Standing beside him in the lounge of the Officers’ Mess in Key West, at the southern end of Florida, were his senior captains, as well as a distinguished looking man in military uniform, with a formidable moustache, whom the assembled officers recognised as General Nelson Miles, Commander-in-Chief of the Army. Because they were all in this together, Joe thought, as he took his place at the back of the room, his heart pounding in anticipation. The fleet, anchored in the harbour behind him, had been alive with rumour for the past couple of days. But now they were to discover what was really happening.
‘Gentlemen, be seated,’ Sampson said, and sat down himself, Miles taking his place next to him. ‘I have to tell you,’ the Commodore said, speaking very slowly and carefully, ‘that all the efforts of the Administration to obtain adequate compensation from Spain for the wanton destruction of the USS Maine, and the murder of two hundred and sixty members of her complement, as well as the identification and punishment of those responsible for this dastardly act, having proved unsuccessful, the President has been authorised by Congress to issue an ultimatum to Madrid that unless our legitimate demands are met within forty-eight hours, we shall consider ourselves to be at war with Spain.
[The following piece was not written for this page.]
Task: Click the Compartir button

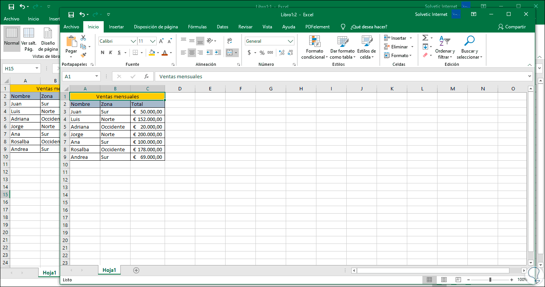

This ultimatum was delivered yesterday, and I have just been informed from Washington that on its receipt, our ambassador to Spain, General Woodford, was summarily expelled from that country.’ He paused, and looked over their faces. ‘It is therefore considered unlikely that the Spanish Government intends to comply with our demand, and therefore that by tomorrow morning we shall be at war with that country. This fleet will therefore put to sea at dawn tomorrow.’
There was a restless movement round the room, then someone cried, ‘Hurrah!’ and the cheer was taken up in a huge crescendo of sound.
Sampson’s rather grim face relaxed into a smile. ‘I had no doubt that would be your reaction, gentlemen. Well, then, let me now tell you that, as I have had the honour to be appointed to the command of this first fleet to engage in a foreign naval war since 1815, the President has seen fit to give me the rank of Rear-Admiral.’ He unbuttoned his tunic, removed it, and replaced it with the one which had been hanging, unnoticed, on the back of his chair, with the single broad stripe of an admiral on each sleeve.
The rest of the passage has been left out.